Canadian consumer price inflation jumped to a new three-decade high in February, cementing expectations the Bank of Canada will aggressively hike interest rates in coming months to rein in price pressures.
Annual inflation was 5.7 per cent last month, up from 5.1 per cent in January, Statistics Canada reported on Wednesday in Ottawa. That’s the highest since August 1991 and exceeds the median estimate of 5.5 per cent in a Bloomberg survey of economists.
The average of the central bank’s core measures - often seen as a better indicator of underlying price pressures - rose to 3.47 per cent, also the highest since 1991.

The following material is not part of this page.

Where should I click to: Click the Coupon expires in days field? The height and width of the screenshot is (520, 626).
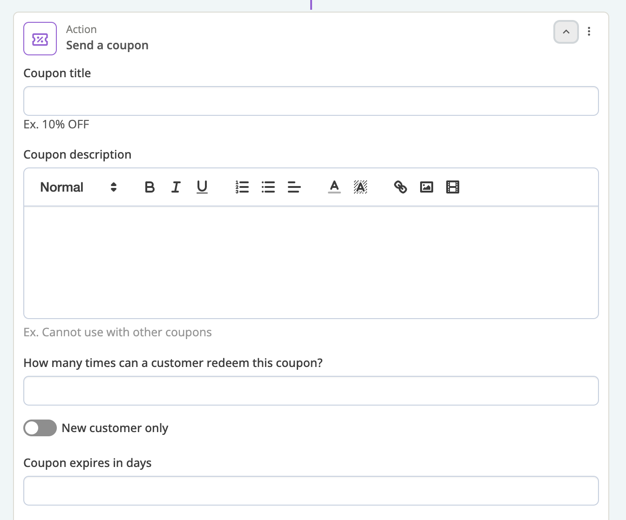click(311, 491)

On a monthly basis, prices rose 1 per cent in February. Inflation is set to keep climbing after Russia’s attack on Ukraine sent commodity prices higher, raising questions about whether central bank officials have been too slow to recognise risks and correct policy.
Wednesday’s report reinforces expectations that governor Tiff Macklem will continue a rate-hike cycle at the next policy meeting on April 13. The central bank projected in January that inflation would rise to slightly above 5 per cent at the start of 2022 before slowing to 3 per cent by the end of this year, but those forecasts are already stale.

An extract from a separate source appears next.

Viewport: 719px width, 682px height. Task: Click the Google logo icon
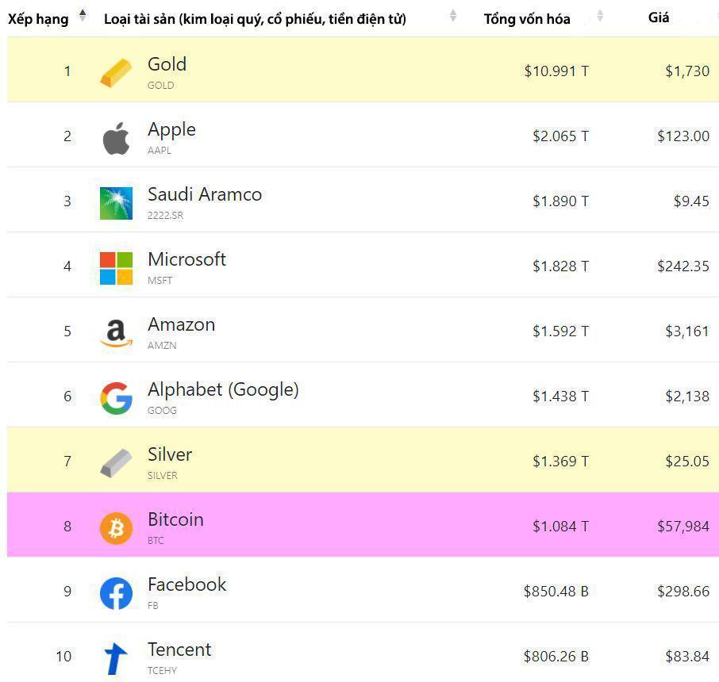(116, 398)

Price gains were broad-based in February, which marked the second straight month headline inflation exceeded 5 per cent. Canadian motorists paid 32.3 per cent more for gasoline compared with a year earlier, while prices for groceries rose 7.4 per cent - the largest yearly increase since May 2009.

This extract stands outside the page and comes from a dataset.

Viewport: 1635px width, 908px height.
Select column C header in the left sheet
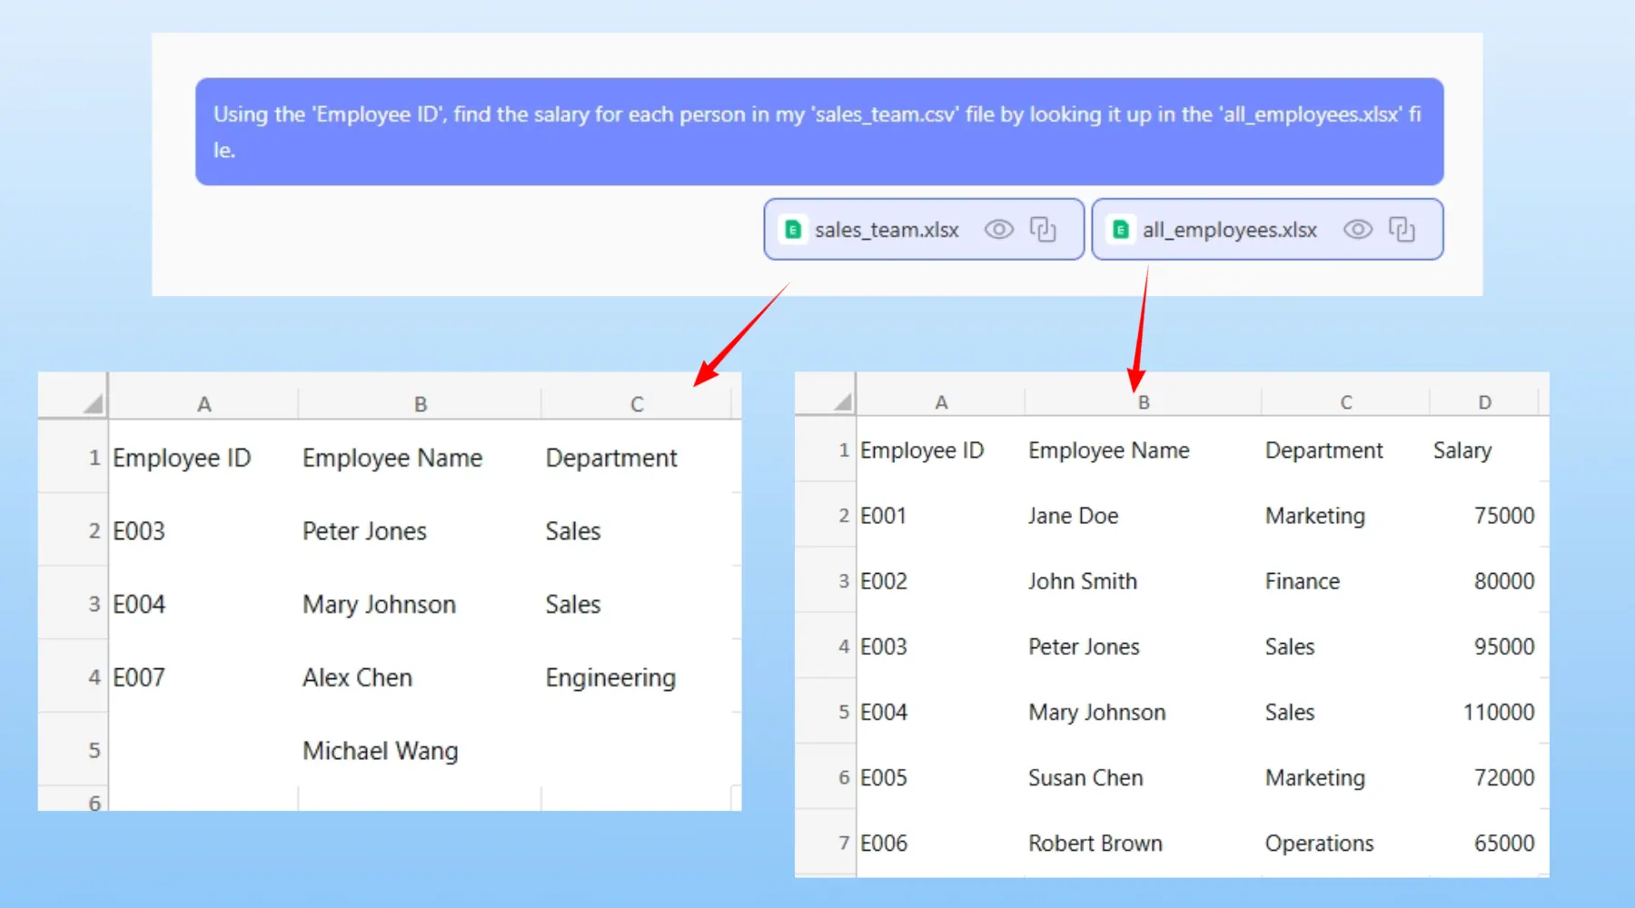(637, 404)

Shelter costs rose 6.6 per cent from a year earlier, the fastest pace since August 1983. Higher costs for both owned and rented accommodation contributed to the increase, with a recovery in youth employment and the resumption of international migration to Canada supporting rental demand.
Inflation has now exceeded the central bank’s 1-3 per cent control range for 11 straight months. Since Canada introduced inflation targeting in the early 1990s, the inflation rate has averaged about 1.8 per cent.
Earlier this month, Macklem raised the bank’s overnight rate to 0.50 per cent, from the emergency low of 0.25 per cent that was in place since March 2020 when the COVID-19 pandemic hit North America. Markets are pricing in seven increases in borrowing costs over the next 12 months.
Economists are warning price gains will heat up further before fading later in 2023. The war in Ukraine and the lifting of most Covid restrictions across Canada - which added 337,000 jobs last month - will only fan inflationary pressures.
“Headline inflation could reach 6 per cent in March, given the recent spike in commodity prices and the further reopening of the economy, which could see services prices rising further,” Royce Mendes, head of macro strategy at Desjardins Securities Inc., said by email.
“While inflation should begin to settle down thereafter, the labor market now appears to be operating at full employment,” Mendes said. “As a result, there will be a handoff from global inflationary pressures to domestically-driven price growth.”